CapST: An Enhanced and Lightweight Method for Deepfake Video Classification

The proliferation of deepfake videos, synthetic media produced through advanced Artificial Intelligence techniques has raised significant concerns across various sectors, encompassing realms such as politics, entertainment, and security. In response, this research introduces an innovative and streamlined model designed to classify deepfake videos generated by five distinct encoders adeptly. Our approach not only achieves state of the art performance but also optimizes computational resources. At its core, our solution employs part of a VGG19bn as a backbone to efficiently extract features, a strategy proven effective in image-related tasks. We integrate a Capsule Network coupled with a Spatial Temporal attention mechanism to bolster the model's classification capabilities while conserving resources. This combination captures intricate hierarchies among features, facilitating robust identification of deepfake attributes. Delving into the intricacies of our innovation, we introduce an existing video level fusion technique that artfully capitalizes on temporal attention mechanisms. This mechanism serves to handle concatenated feature vectors, capitalizing on the intrinsic temporal dependencies embedded within deepfake videos. By aggregating insights across frames, our model gains a holistic comprehension of video content, resulting in more precise predictions. Experimental results on an extensive benchmark dataset of deepfake videos called DFDM showcase the efficacy of our proposed method. Notably, our approach achieves up to a 4 percent improvement in accurately categorizing deepfake videos compared to baseline models, all while demanding fewer computational resources.
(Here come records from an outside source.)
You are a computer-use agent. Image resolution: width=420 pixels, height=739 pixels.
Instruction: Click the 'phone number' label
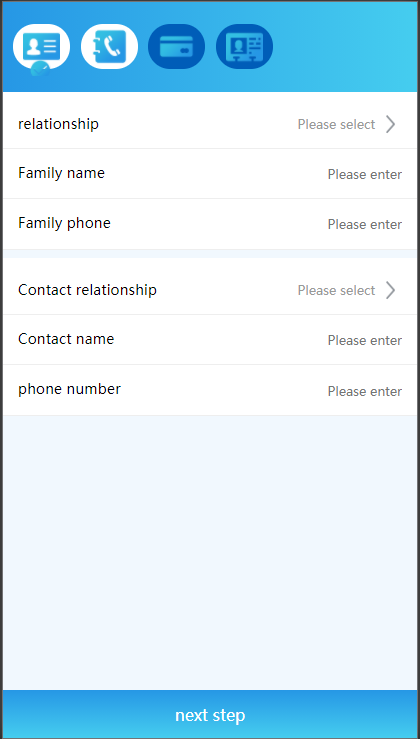(x=69, y=389)
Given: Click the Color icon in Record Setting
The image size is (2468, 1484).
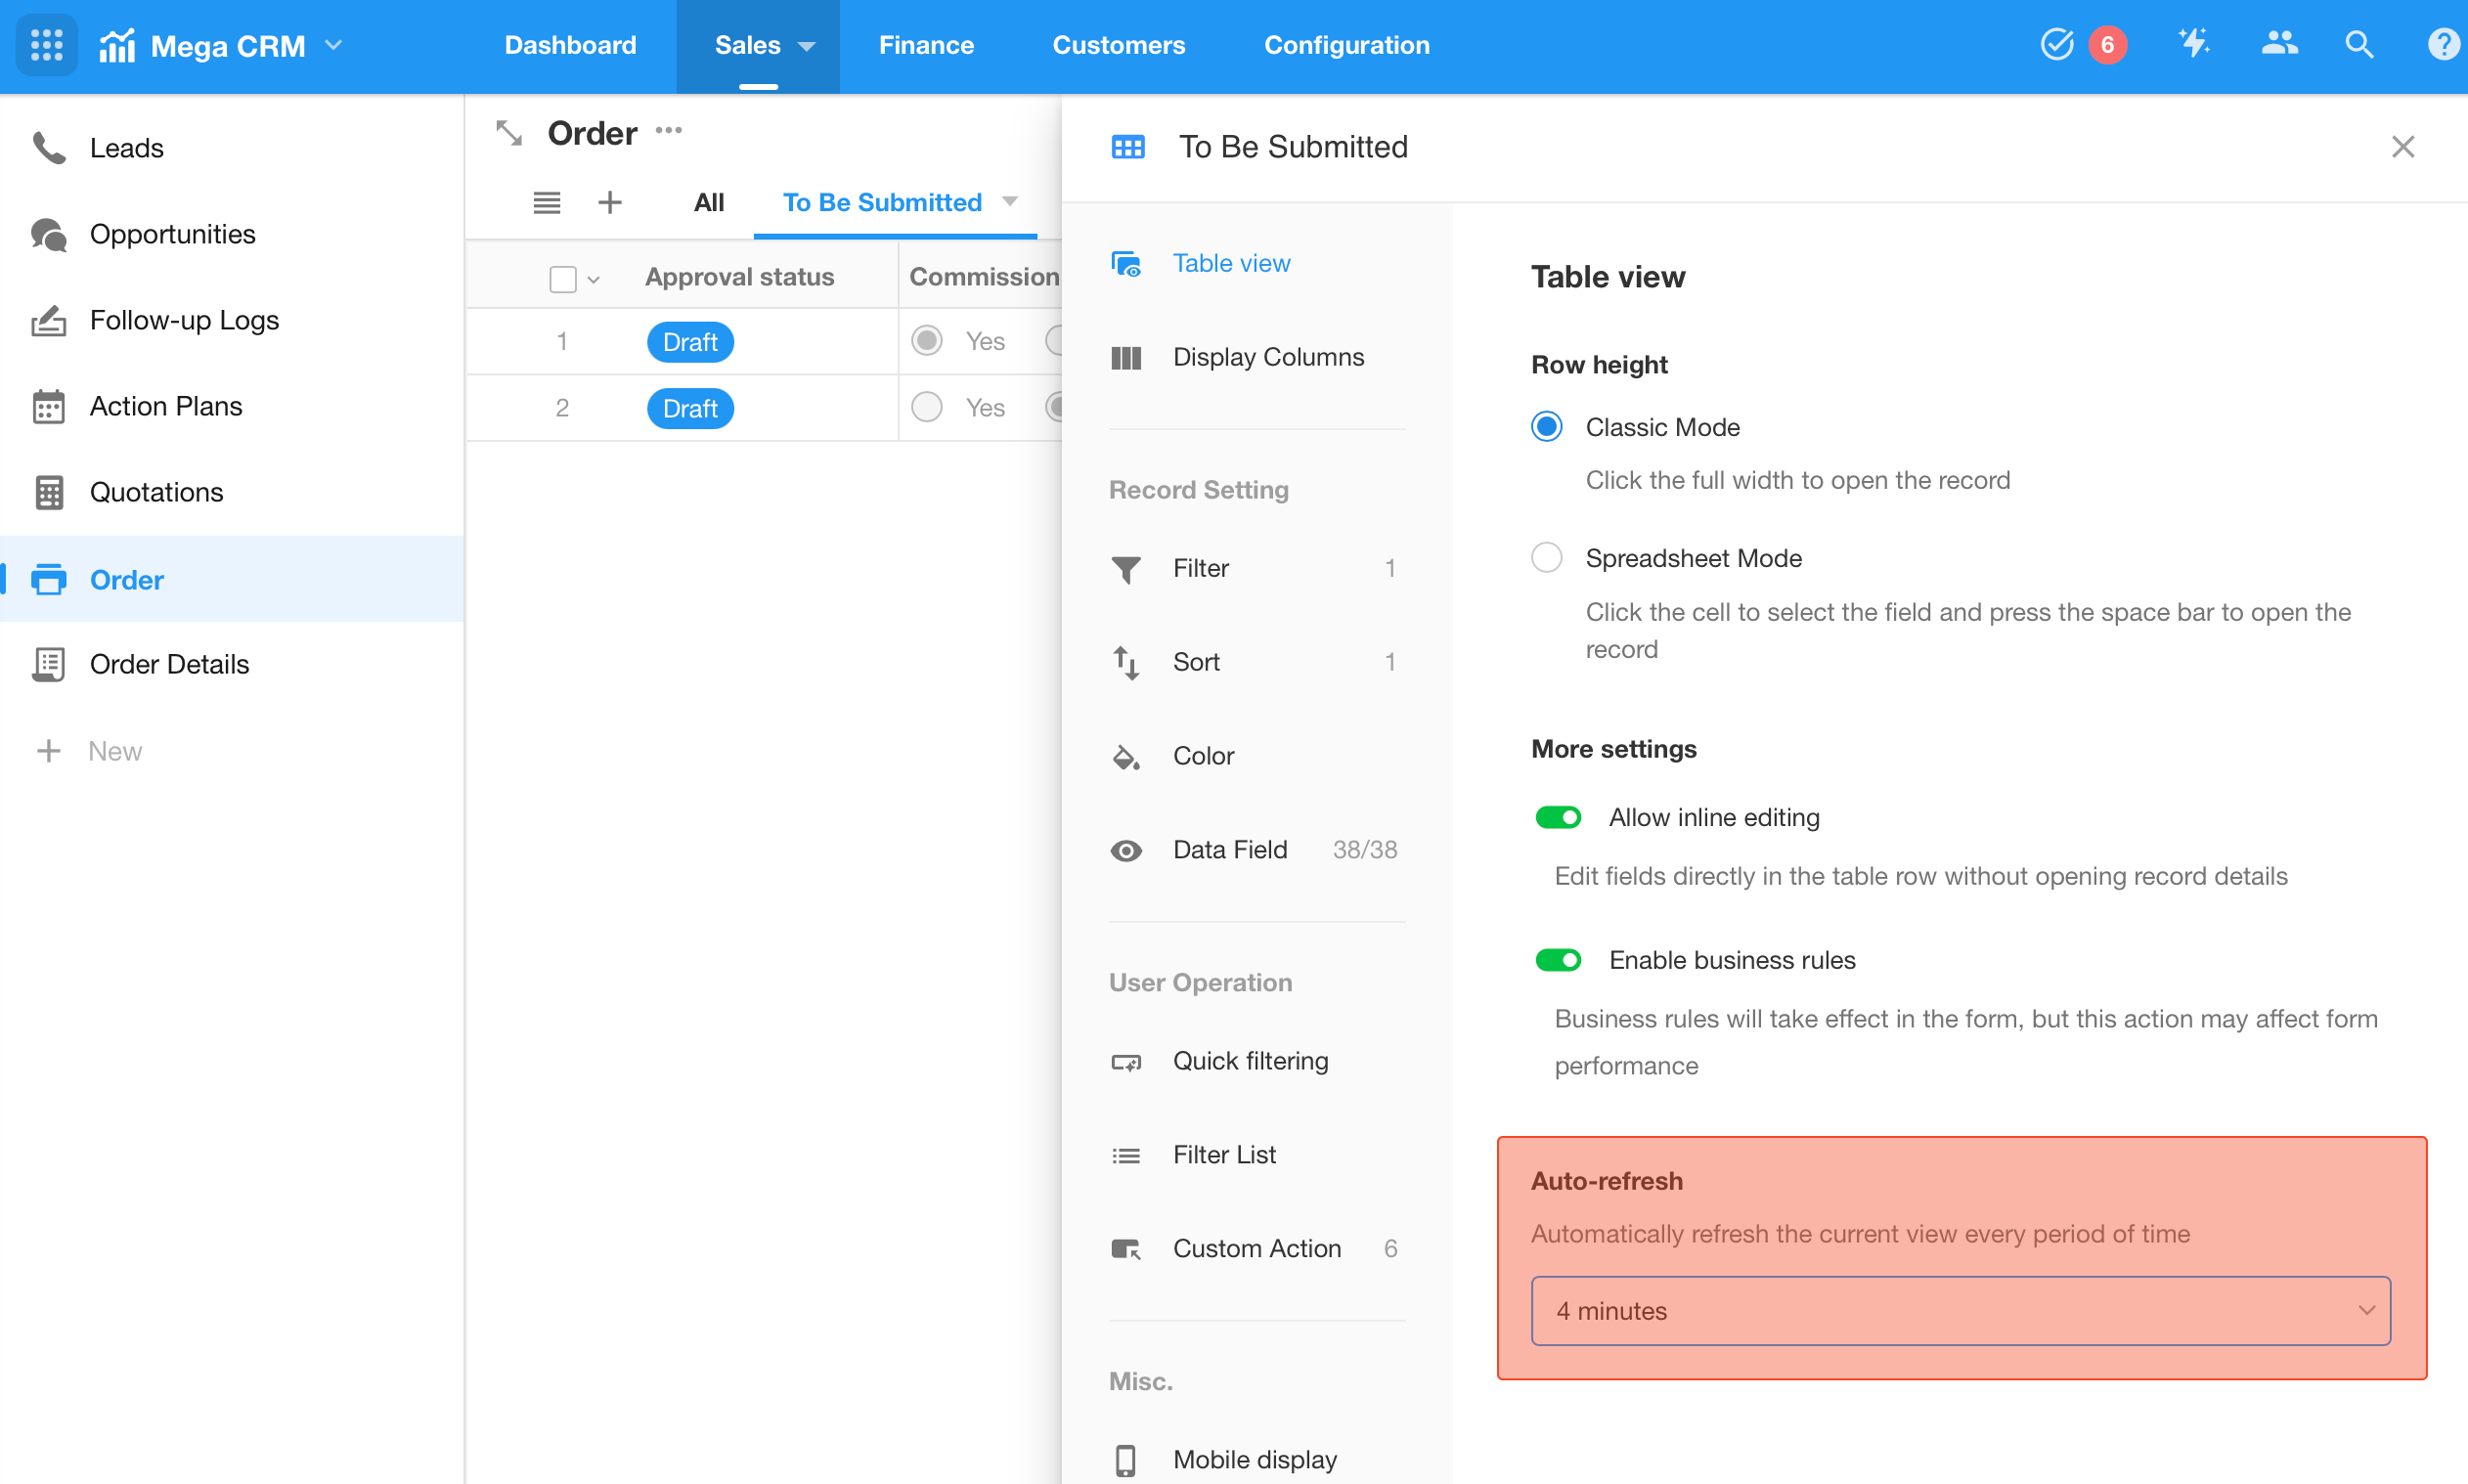Looking at the screenshot, I should point(1126,755).
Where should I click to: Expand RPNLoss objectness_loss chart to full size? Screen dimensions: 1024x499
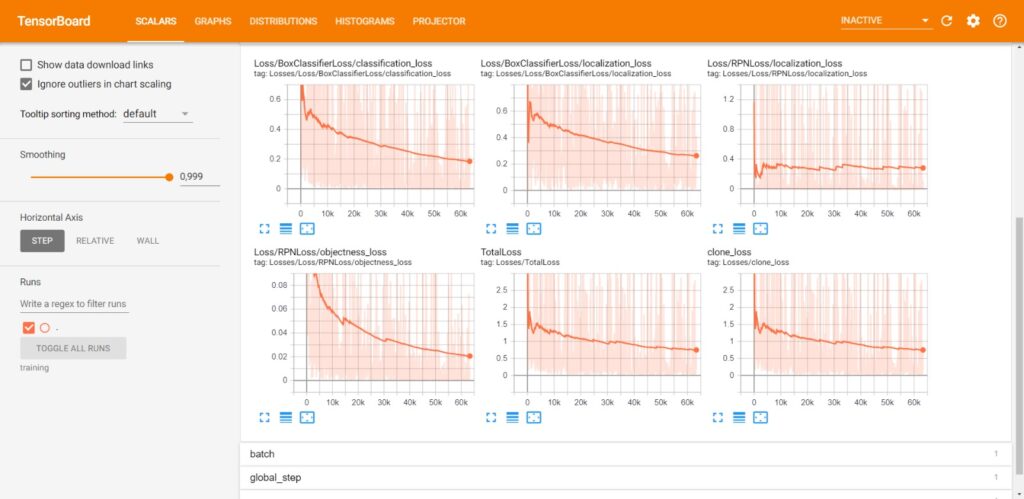point(264,417)
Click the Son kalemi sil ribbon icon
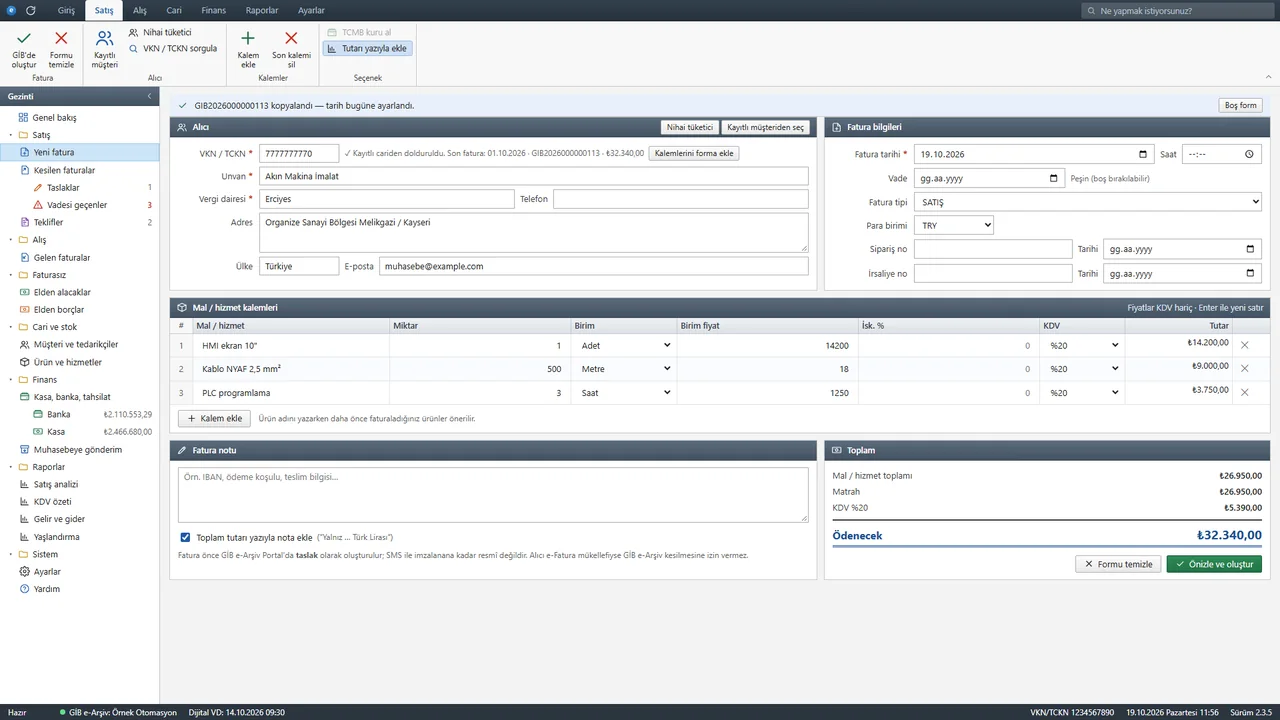Image resolution: width=1280 pixels, height=720 pixels. pyautogui.click(x=291, y=38)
翻译：摘要：深度伪造视频作为一种通过先进人工智能技术生成的合成媒体，其泛滥已在政治、娱乐和安全等多个领域引发重大关切。为此，本研究提出一种创新且精简的模型，旨在精准分类由五种不同编码器生成的深度伪造视频。我们的方法不仅实现了领先性能，还优化了计算资源利用。其核心采用部分VGG19bn作为骨干网络高效提取特征——该策略在图像任务中已证实有效。我们融合胶囊网络与时空注意力机制，在提升模型分类能力的同时节省资源。这种组合能捕获特征间的复杂层级结构，从而实现对深度伪造属性的稳健识别。深入探究创新细节，我们引入一种利用时间注意力机制的现有视频级融合技术。该机制通过处理拼接后的特征向量，巧妙利用深度伪造视频中固有的时间依赖性。通过跨帧聚合信息，模型获得对视频内容的整体性理解，从而实现更精确的预测。在名为DFDM的大规模深度伪造视频基准数据集上的实验结果表明了所提方法的有效性。值得注意的是，与基线模型相比，我们的方法在精准分类深度伪造视频方面实现了最高4%的性能提升，且所需计算资源更少。